### Exercise materials

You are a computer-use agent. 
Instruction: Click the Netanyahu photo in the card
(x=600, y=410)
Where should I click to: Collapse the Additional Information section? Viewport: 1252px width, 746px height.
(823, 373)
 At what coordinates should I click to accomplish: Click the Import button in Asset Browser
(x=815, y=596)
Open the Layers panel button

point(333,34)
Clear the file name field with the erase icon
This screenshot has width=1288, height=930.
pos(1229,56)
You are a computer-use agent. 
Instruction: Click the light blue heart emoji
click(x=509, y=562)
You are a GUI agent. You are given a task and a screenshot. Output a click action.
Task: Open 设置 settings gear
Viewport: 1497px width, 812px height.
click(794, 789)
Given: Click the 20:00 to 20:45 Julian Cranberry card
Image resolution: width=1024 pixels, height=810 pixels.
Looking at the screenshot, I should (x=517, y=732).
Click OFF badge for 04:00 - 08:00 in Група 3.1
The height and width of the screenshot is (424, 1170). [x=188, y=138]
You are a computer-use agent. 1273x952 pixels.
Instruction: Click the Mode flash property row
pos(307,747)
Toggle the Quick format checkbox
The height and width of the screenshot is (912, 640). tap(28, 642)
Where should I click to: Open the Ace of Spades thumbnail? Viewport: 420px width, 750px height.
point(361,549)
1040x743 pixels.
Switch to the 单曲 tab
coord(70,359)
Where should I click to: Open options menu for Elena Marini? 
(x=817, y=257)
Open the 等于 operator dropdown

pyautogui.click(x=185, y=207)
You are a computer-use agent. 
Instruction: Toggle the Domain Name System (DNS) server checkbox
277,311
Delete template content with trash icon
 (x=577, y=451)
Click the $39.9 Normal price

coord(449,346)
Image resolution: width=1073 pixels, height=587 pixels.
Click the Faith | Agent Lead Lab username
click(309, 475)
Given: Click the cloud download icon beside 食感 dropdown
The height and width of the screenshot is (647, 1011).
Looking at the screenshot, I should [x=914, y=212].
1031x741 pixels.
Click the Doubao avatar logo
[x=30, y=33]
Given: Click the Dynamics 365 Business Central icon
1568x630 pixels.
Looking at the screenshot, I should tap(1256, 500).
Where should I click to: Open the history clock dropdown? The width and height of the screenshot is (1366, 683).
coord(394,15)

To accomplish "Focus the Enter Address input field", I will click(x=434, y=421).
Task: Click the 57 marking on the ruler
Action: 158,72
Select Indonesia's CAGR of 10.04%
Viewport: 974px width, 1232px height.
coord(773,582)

######

Work request → So that nothing is lost, please repeat all of the entries exactly.

Solved problem →
You are a computer-use agent. 
Instruction: Click the Netanyahu photo in the card
(x=600, y=410)
Where should I click to: Collapse the Additional Information section? Viewport: 1252px width, 746px height.
(823, 373)
 At what coordinates should I click to accomplish: Click the Import button in Asset Browser
(x=815, y=596)
Open the Layers panel button

point(333,34)
Clear the file name field with the erase icon
This screenshot has width=1288, height=930.
pos(1229,56)
You are a computer-use agent. 
Instruction: Click the light blue heart emoji
click(x=509, y=562)
You are a GUI agent. You are given a task and a screenshot. Output a click action.
Task: Open 设置 settings gear
Viewport: 1497px width, 812px height.
click(794, 789)
Given: Click the 20:00 to 20:45 Julian Cranberry card
Image resolution: width=1024 pixels, height=810 pixels.
Looking at the screenshot, I should (x=517, y=732).
Click OFF badge for 04:00 - 08:00 in Група 3.1
The height and width of the screenshot is (424, 1170). [x=188, y=138]
You are a computer-use agent. 1273x952 pixels.
Instruction: Click the Mode flash property row
pos(307,747)
Toggle the Quick format checkbox
The height and width of the screenshot is (912, 640). tap(28, 642)
Where should I click to: Open the Ace of Spades thumbnail? Viewport: 420px width, 750px height.
point(361,549)
1040x743 pixels.
Switch to the 单曲 tab
coord(70,359)
Where should I click to: Open options menu for Elena Marini? 
(x=817, y=257)
Open the 等于 operator dropdown

pyautogui.click(x=185, y=207)
You are a computer-use agent. 
Instruction: Toggle the Domain Name System (DNS) server checkbox
277,311
Delete template content with trash icon
 (x=577, y=451)
Click the $39.9 Normal price

coord(449,346)
Image resolution: width=1073 pixels, height=587 pixels.
Click the Faith | Agent Lead Lab username
click(309, 475)
Given: Click the cloud download icon beside 食感 dropdown
The height and width of the screenshot is (647, 1011).
Looking at the screenshot, I should [x=914, y=212].
1031x741 pixels.
Click the Doubao avatar logo
[x=30, y=33]
Given: Click the Dynamics 365 Business Central icon
1568x630 pixels.
Looking at the screenshot, I should tap(1256, 500).
Where should I click to: Open the history clock dropdown? The width and height of the screenshot is (1366, 683).
coord(394,15)

To accomplish "Focus the Enter Address input field", I will click(x=434, y=421).
Task: Click the 57 marking on the ruler
Action: 158,72
Select Indonesia's CAGR of 10.04%
Viewport: 974px width, 1232px height.
coord(773,582)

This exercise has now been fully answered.